1. "Изв. имп. Акад. наук по ОРЯС", 1854, т. III, стр. 150-151.

2. См. "Словарь современного русского литературного языка". М.-Л., Изд-во АН СССР: т. 1 - 1950; т. II - 1951; т. III - 1954; т. IV - 1955. - В дальнейшем называем его просто: Академический словарь; ссылки на тома и страницы этого словаря даем в тексте в скобках.

3. О. С. Ахманова, В. В. Виноградов, В. В. Иванов. О некоторых вопросах и задачах описательной, исторической и сравнительно-исторической лексикологии. - ВЯ, 1956, № 3.

4. Необходимо отметить, что в "Словаре русского языка, сост. Вторым отд. ими. Акад. наук" (т. I [под ред. Я. К. Грота]. СПб., 1895, стр. 646) было указано еще одно значение глагола вымахать: "маханием приводить в ослабление руки, ноги или крылья. Бросая камни, вымахал руку (ослабил или даже вывихнул). Голубь вымахал крылья от долгого летания".

5. В "Толковом словаре русского языка" под ред.
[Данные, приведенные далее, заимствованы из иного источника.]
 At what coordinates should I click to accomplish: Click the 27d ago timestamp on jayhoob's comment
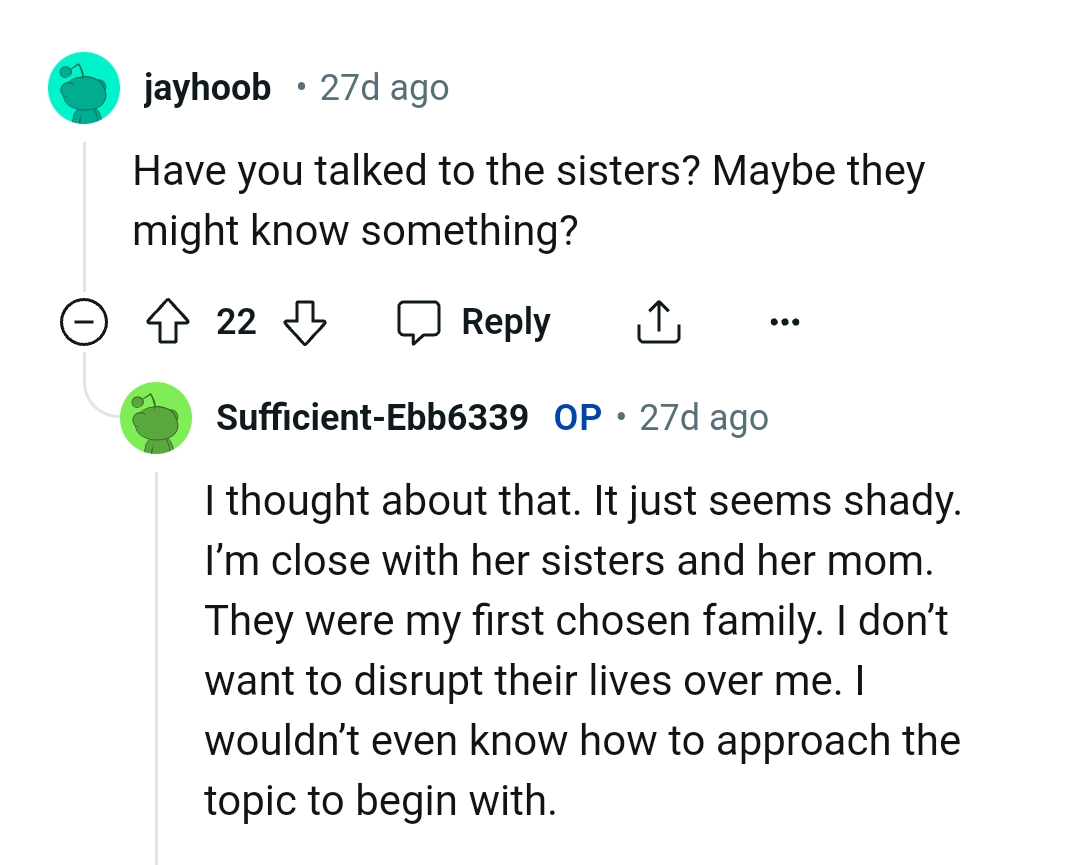pyautogui.click(x=383, y=87)
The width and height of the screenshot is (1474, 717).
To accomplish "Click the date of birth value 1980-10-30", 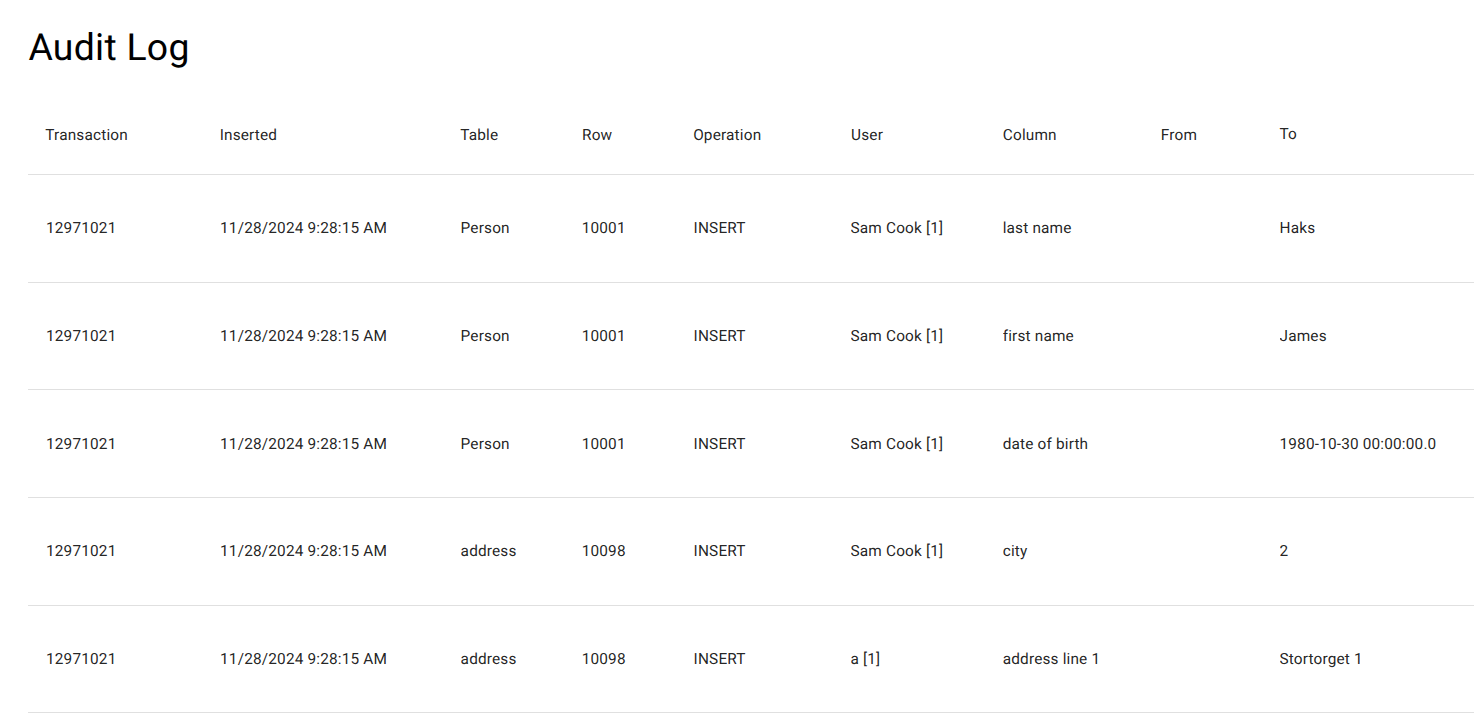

Д. Н. Ушакова это значение определяется так: "Временное затмение ума, порождающее какой-нибудь неооъяснимый поступок, какие-нибудь странности (фам. ирон.)" (т. I. M., 1935, стр. 1030); в однотомном "Словаре русского языка" С. И. Ожегова (М., 1952, стр. 191): "Заскок... (разг. неодобр.) Ненормальность, крайность, странность".

6. "Словарь русского языка, сост. Вторым отд. имп. Акад. наук", т. II. СПб., 1907, стр. 317.

7. "Словарь русского языка, сост. Вторым отд. имп. Акад. наук", т. II, стр. 1324.

8. В Академическом словаре и бездна, и гибель представлены как единые целостные слова - без разделения на омонимы.

9. См.: И. Калайдович. Опыт правил для составления русского производного словаря. "Труды Об-ва любителей росс. словесности", ч. V. М., 1824, стр. 366-367..

10. ВЯ, 1956, № 3, стр. 11 и сл.

11. Здесь и дальше указаны страницы IV тома Академического словаря.